## Dataset excerpts

--------

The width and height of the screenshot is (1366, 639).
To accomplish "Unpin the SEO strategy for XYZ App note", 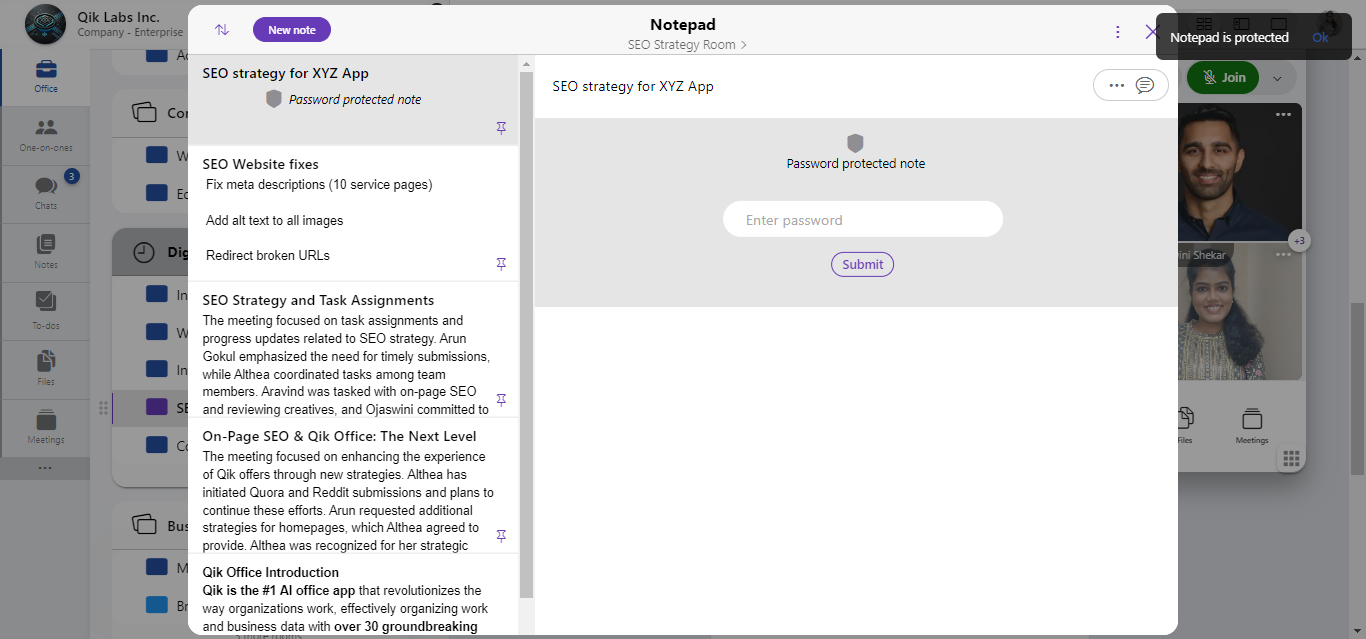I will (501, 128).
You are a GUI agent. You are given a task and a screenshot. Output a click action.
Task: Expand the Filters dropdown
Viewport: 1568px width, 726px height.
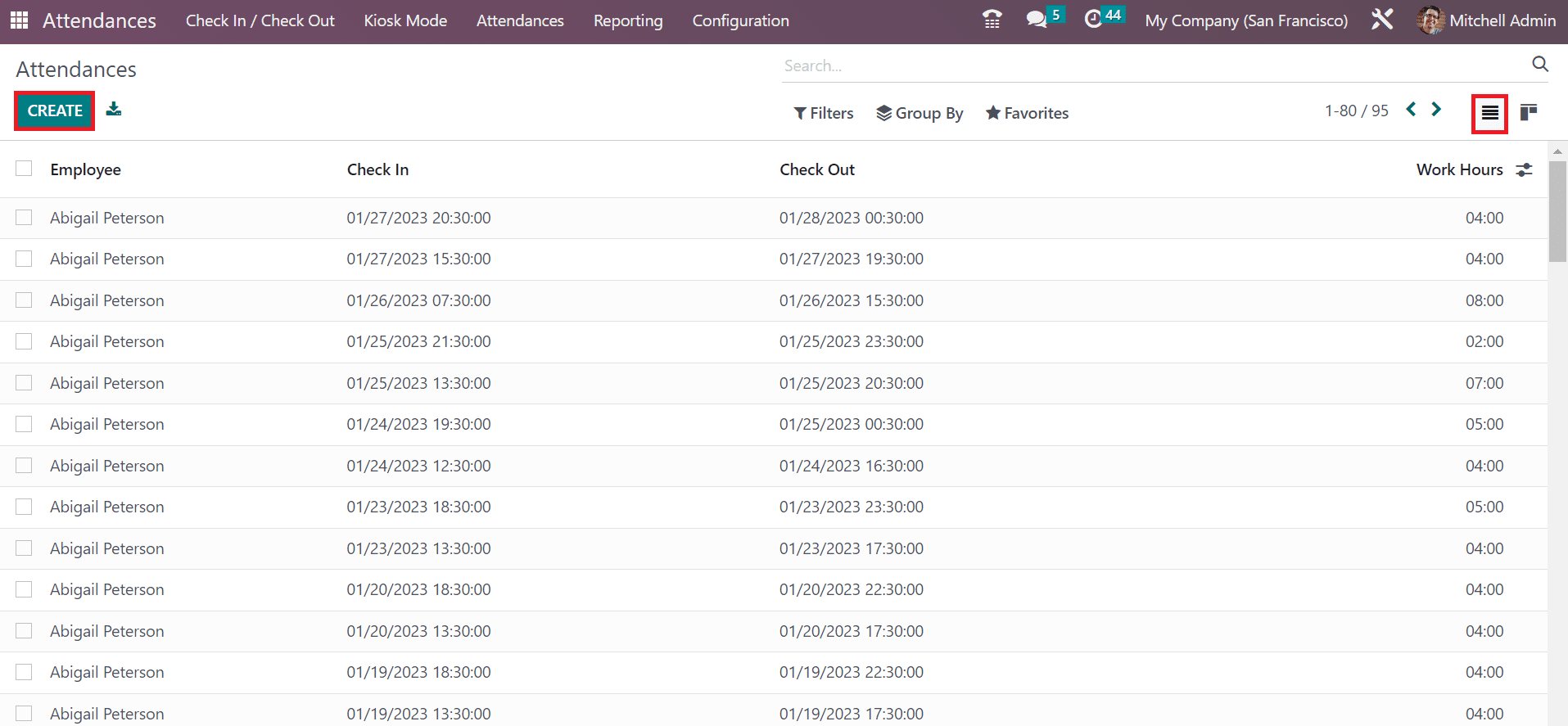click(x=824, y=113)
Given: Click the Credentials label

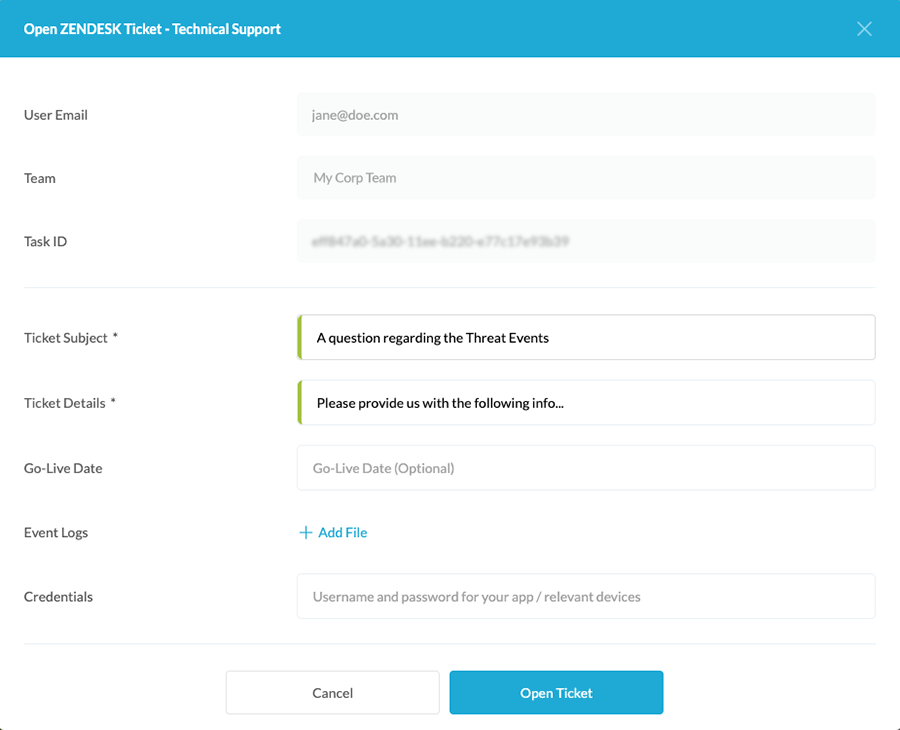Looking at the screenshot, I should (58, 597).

--------

## Problem to solve
The range to print runs from the line with "Task: Expand the Filters dropdown" through the last line of the entries, both included; keep it exact and skip the pictures.

## Result
Task: Expand the Filters dropdown
Viewport: 1568px width, 726px height.
click(x=824, y=113)
Given: Click the Credentials label

Looking at the screenshot, I should (58, 597).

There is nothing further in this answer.